So that the copy matches the original, write out every entry exactly.

··· DATA

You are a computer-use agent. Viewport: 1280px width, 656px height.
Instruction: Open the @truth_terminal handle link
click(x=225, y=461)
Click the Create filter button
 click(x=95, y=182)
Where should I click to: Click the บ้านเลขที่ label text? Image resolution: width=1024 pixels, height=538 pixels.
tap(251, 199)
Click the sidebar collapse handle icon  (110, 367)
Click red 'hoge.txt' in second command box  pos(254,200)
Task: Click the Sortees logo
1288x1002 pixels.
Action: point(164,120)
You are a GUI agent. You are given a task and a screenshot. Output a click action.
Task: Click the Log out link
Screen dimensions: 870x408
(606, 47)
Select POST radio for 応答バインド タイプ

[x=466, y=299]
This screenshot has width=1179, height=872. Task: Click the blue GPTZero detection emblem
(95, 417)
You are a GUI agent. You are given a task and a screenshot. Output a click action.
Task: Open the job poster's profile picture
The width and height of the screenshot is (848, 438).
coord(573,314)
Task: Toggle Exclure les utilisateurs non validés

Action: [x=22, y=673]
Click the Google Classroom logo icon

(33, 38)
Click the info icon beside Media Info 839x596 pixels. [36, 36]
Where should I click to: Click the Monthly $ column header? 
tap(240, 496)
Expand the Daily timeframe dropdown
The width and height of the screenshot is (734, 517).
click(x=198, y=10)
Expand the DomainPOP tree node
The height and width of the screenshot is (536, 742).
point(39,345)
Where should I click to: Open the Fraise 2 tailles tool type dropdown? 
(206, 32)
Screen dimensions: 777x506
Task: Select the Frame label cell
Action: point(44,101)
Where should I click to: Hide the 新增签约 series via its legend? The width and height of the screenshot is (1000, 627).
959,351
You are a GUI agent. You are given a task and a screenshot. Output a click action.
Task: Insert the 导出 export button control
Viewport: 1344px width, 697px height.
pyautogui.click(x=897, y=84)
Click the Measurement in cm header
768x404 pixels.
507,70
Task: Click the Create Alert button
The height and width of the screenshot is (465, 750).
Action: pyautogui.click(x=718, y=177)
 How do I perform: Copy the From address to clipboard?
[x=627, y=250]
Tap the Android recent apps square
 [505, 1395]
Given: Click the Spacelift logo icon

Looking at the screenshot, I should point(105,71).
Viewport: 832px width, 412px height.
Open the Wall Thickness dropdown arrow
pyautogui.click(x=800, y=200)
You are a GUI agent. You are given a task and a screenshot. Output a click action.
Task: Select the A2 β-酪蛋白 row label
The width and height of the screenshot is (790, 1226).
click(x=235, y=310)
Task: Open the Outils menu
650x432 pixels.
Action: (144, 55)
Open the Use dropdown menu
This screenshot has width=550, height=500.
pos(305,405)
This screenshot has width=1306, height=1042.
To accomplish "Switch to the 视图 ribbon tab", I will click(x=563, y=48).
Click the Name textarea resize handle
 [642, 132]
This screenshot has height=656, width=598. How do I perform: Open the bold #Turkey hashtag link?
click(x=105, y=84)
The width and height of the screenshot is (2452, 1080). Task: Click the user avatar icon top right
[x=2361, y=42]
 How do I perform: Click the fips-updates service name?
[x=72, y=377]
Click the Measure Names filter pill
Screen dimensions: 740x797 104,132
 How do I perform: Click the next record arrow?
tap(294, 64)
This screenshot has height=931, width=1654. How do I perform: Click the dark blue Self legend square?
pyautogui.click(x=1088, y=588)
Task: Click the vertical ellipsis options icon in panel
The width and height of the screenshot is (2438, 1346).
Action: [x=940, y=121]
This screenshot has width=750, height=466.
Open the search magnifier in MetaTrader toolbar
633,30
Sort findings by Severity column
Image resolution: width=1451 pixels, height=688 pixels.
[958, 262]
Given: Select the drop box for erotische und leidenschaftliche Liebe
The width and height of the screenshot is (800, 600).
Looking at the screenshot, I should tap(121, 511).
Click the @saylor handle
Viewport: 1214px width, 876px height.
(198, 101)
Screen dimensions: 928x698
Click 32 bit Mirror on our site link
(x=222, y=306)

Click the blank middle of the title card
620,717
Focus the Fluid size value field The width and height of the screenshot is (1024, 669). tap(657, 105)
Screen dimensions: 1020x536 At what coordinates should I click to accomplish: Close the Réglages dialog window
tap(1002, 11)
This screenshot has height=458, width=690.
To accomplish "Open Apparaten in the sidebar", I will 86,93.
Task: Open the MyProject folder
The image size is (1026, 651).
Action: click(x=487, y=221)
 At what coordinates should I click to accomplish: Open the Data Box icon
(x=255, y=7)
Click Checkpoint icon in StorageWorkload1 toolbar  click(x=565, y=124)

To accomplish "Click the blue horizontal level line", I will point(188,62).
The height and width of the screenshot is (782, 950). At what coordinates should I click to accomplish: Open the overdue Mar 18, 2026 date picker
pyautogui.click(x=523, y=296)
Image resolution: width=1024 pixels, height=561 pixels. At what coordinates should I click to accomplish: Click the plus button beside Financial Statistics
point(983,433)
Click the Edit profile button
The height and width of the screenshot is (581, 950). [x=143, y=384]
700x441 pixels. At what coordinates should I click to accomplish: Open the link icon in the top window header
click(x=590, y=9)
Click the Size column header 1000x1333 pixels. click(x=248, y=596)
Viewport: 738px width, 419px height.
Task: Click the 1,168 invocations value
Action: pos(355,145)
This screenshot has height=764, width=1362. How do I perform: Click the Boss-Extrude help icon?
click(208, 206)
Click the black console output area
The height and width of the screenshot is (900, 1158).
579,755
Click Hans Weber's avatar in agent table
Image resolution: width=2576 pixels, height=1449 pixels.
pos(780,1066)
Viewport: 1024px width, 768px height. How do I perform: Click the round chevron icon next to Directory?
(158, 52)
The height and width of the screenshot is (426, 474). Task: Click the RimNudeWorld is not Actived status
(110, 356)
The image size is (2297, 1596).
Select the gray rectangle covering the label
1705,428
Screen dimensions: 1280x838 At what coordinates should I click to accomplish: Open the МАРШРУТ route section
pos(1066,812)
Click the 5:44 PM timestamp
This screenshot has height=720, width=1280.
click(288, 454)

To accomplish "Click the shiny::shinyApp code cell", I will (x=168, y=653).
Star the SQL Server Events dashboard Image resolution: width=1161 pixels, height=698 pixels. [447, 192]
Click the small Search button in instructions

······

- _TASK RESULT_:
You are a computer-use agent. Viewport: 1280px width, 656px height.
Instruction: Open the @truth_terminal handle link
click(x=225, y=461)
Click the Create filter button
 click(x=95, y=182)
Where should I click to: Click the บ้านเลขที่ label text? Image resolution: width=1024 pixels, height=538 pixels.
tap(251, 199)
Click the sidebar collapse handle icon  (110, 367)
Click red 'hoge.txt' in second command box  pos(254,200)
Task: Click the Sortees logo
1288x1002 pixels.
Action: point(164,120)
You are a GUI agent. You are given a task and a screenshot. Output a click action.
Task: Click the Log out link
Screen dimensions: 870x408
(606, 47)
Select POST radio for 応答バインド タイプ

[x=466, y=299]
This screenshot has width=1179, height=872. Task: Click the blue GPTZero detection emblem
(95, 417)
You are a GUI agent. You are given a task and a screenshot. Output a click action.
Task: Open the job poster's profile picture
The width and height of the screenshot is (848, 438).
coord(573,314)
Task: Toggle Exclure les utilisateurs non validés

Action: [x=22, y=673]
Click the Google Classroom logo icon

(33, 38)
Click the info icon beside Media Info 839x596 pixels. [36, 36]
Where should I click to: Click the Monthly $ column header? 
tap(240, 496)
Expand the Daily timeframe dropdown
The width and height of the screenshot is (734, 517).
click(x=198, y=10)
Expand the DomainPOP tree node
The height and width of the screenshot is (536, 742).
point(39,345)
Where should I click to: Open the Fraise 2 tailles tool type dropdown? 
(206, 32)
Screen dimensions: 777x506
Task: Select the Frame label cell
Action: point(44,101)
Where should I click to: Hide the 新增签约 series via its legend? The width and height of the screenshot is (1000, 627).
959,351
You are a GUI agent. You are given a task and a screenshot. Output a click action.
Task: Insert the 导出 export button control
Viewport: 1344px width, 697px height.
pyautogui.click(x=897, y=84)
Click the Measurement in cm header
768x404 pixels.
507,70
Task: Click the Create Alert button
The height and width of the screenshot is (465, 750).
Action: pyautogui.click(x=718, y=177)
 How do I perform: Copy the From address to clipboard?
[x=627, y=250]
Tap the Android recent apps square
 [505, 1395]
Given: Click the Spacelift logo icon

Looking at the screenshot, I should point(105,71).
Viewport: 832px width, 412px height.
Open the Wall Thickness dropdown arrow
pyautogui.click(x=800, y=200)
You are a GUI agent. You are given a task and a screenshot. Output a click action.
Task: Select the A2 β-酪蛋白 row label
The width and height of the screenshot is (790, 1226).
click(x=235, y=310)
Task: Open the Outils menu
650x432 pixels.
Action: (144, 55)
Open the Use dropdown menu
This screenshot has width=550, height=500.
pos(305,405)
This screenshot has width=1306, height=1042.
To accomplish "Switch to the 视图 ribbon tab", I will click(x=563, y=48).
Click the Name textarea resize handle
 [642, 132]
This screenshot has height=656, width=598. How do I perform: Open the bold #Turkey hashtag link?
click(x=105, y=84)
The width and height of the screenshot is (2452, 1080). Task: Click the user avatar icon top right
[x=2361, y=42]
 How do I perform: Click the fips-updates service name?
[x=72, y=377]
Click the Measure Names filter pill
Screen dimensions: 740x797 104,132
 How do I perform: Click the next record arrow?
tap(294, 64)
This screenshot has height=931, width=1654. How do I perform: Click the dark blue Self legend square?
pyautogui.click(x=1088, y=588)
Task: Click the vertical ellipsis options icon in panel
The width and height of the screenshot is (2438, 1346).
Action: [x=940, y=121]
This screenshot has width=750, height=466.
Open the search magnifier in MetaTrader toolbar
633,30
Sort findings by Severity column
Image resolution: width=1451 pixels, height=688 pixels.
[958, 262]
Given: Select the drop box for erotische und leidenschaftliche Liebe
The width and height of the screenshot is (800, 600).
Looking at the screenshot, I should tap(121, 511).
Click the @saylor handle
Viewport: 1214px width, 876px height.
(198, 101)
Screen dimensions: 928x698
Click 32 bit Mirror on our site link
(x=222, y=306)

Click the blank middle of the title card
620,717
Focus the Fluid size value field The width and height of the screenshot is (1024, 669). tap(657, 105)
Screen dimensions: 1020x536 At what coordinates should I click to accomplish: Close the Réglages dialog window
tap(1002, 11)
This screenshot has height=458, width=690.
To accomplish "Open Apparaten in the sidebar", I will 86,93.
Task: Open the MyProject folder
The image size is (1026, 651).
Action: click(x=487, y=221)
 At what coordinates should I click to accomplish: Open the Data Box icon
(x=255, y=7)
Click Checkpoint icon in StorageWorkload1 toolbar  click(x=565, y=124)

To accomplish "Click the blue horizontal level line", I will point(188,62).
The height and width of the screenshot is (782, 950). At what coordinates should I click to accomplish: Open the overdue Mar 18, 2026 date picker
pyautogui.click(x=523, y=296)
Image resolution: width=1024 pixels, height=561 pixels. At what coordinates should I click to accomplish: Click the plus button beside Financial Statistics
point(983,433)
Click the Edit profile button
The height and width of the screenshot is (581, 950). [x=143, y=384]
700x441 pixels. At what coordinates should I click to accomplish: Open the link icon in the top window header
click(x=590, y=9)
Click the Size column header 1000x1333 pixels. click(x=248, y=596)
Viewport: 738px width, 419px height.
Task: Click the 1,168 invocations value
Action: pos(355,145)
This screenshot has height=764, width=1362. How do I perform: Click the Boss-Extrude help icon?
click(208, 206)
Click the black console output area
The height and width of the screenshot is (900, 1158).
579,755
Click Hans Weber's avatar in agent table
Image resolution: width=2576 pixels, height=1449 pixels.
pos(780,1066)
Viewport: 1024px width, 768px height. How do I perform: Click the round chevron icon next to Directory?
(158, 52)
The height and width of the screenshot is (426, 474). Task: Click the RimNudeWorld is not Actived status
(110, 356)
The image size is (2297, 1596).
Select the gray rectangle covering the label
1705,428
Screen dimensions: 1280x838 At what coordinates should I click to accomplish: Open the МАРШРУТ route section
pos(1066,812)
Click the 5:44 PM timestamp
This screenshot has height=720, width=1280.
click(288, 454)

To accomplish "Click the shiny::shinyApp code cell", I will (x=168, y=653).
Star the SQL Server Events dashboard Image resolution: width=1161 pixels, height=698 pixels. [447, 192]
Click the small Search button in instructions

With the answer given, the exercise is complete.